Глафира смотрела на эту так похожую на неё женщину, и эта женщина никогда не была ей сестрой.
Абсолютно чужой человек.
Камертон другой.
Первый раз Глафира её сейчас видела и больше никогда видит не будет.
- Я могу документы по квартире показать если вы не верите.
- Не верю.
Страница дневника была закапана чернилами – как будто перо ручки плакало над бумагой роняя ореховые коричневые слёзы.
Бабка – прабабка, прабабка – прапрабабка…
- Что же ты старуха жила так похоже на нашу жизнь? – постучала Глафира костяшкой пальца по старому дневнику.
- В этом мире ничего нового нет – всё повторяется и катиться по кругу.
- Так кажется, что твоя жизнь такая уникальная.
- Я тоже так думала.
- А с Машенькой что дальше будет? – Глафира зачем-то перевернула страничку дневника.
- Она встретиться с Борисом.
- С каким это Борисом?!
- С Борисом из садоводческого колледжа.
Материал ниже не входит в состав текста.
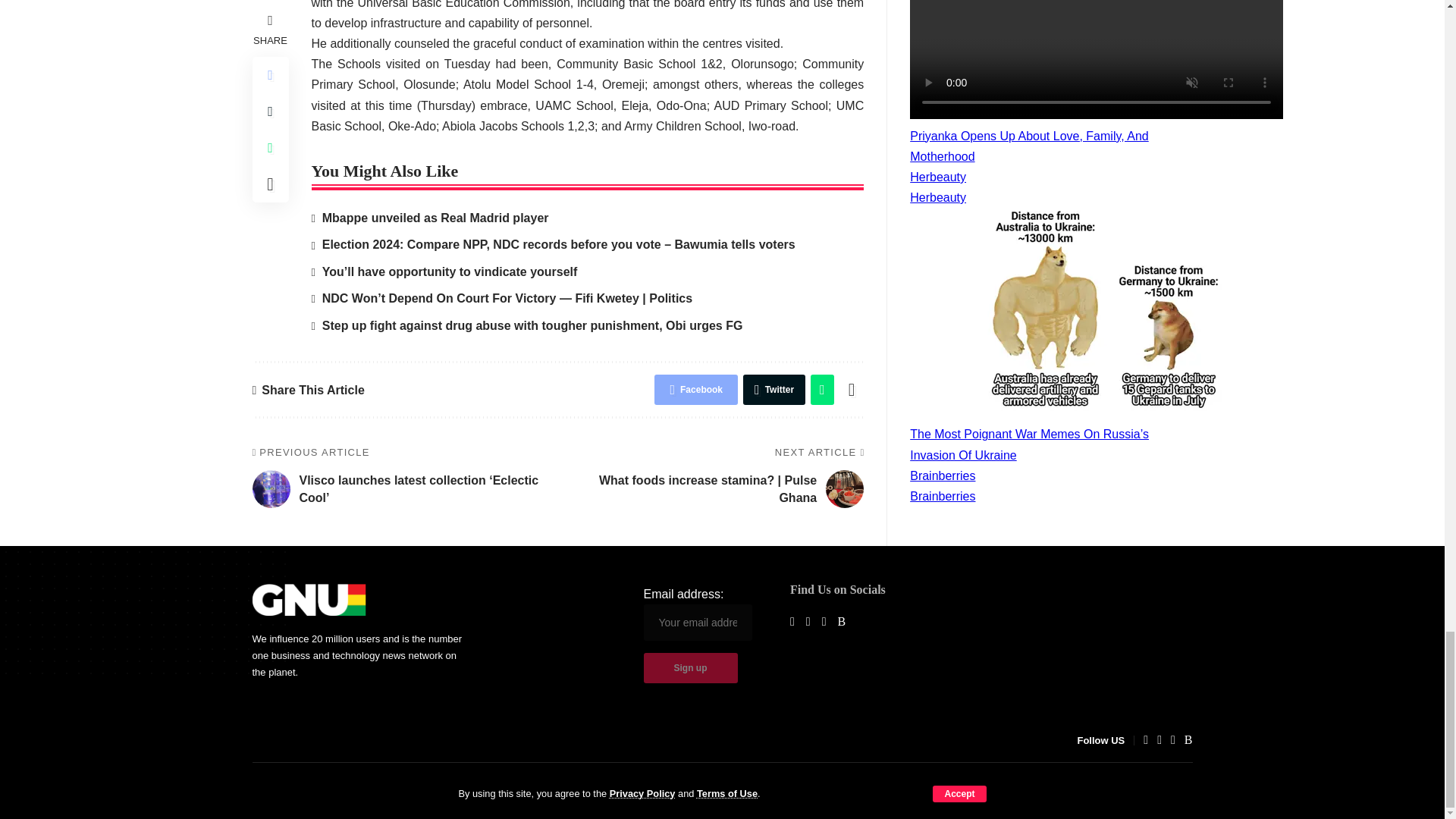
Sign up (689, 667)
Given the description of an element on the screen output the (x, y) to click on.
Такой принц-принц будет. Твоя капризная Маша его матери не понравиться.
Глафира смотрела на открытую страницу дневника и не видела ничего.
Слова, написанные ореховыми чернилами, расплывались на бумаге.
Глафира с силой захлопнула дневник – ореховые буквы пища брызнули со страниц в разные стороны и заскакали по полу.
Дневник полетел в угол.
Домовой подпрыгнул.
Дневник пролетел под его ногами.
Шурша и теряя страницы и буквы дневник залетел под шкаф гоня перед собой вековую пыль.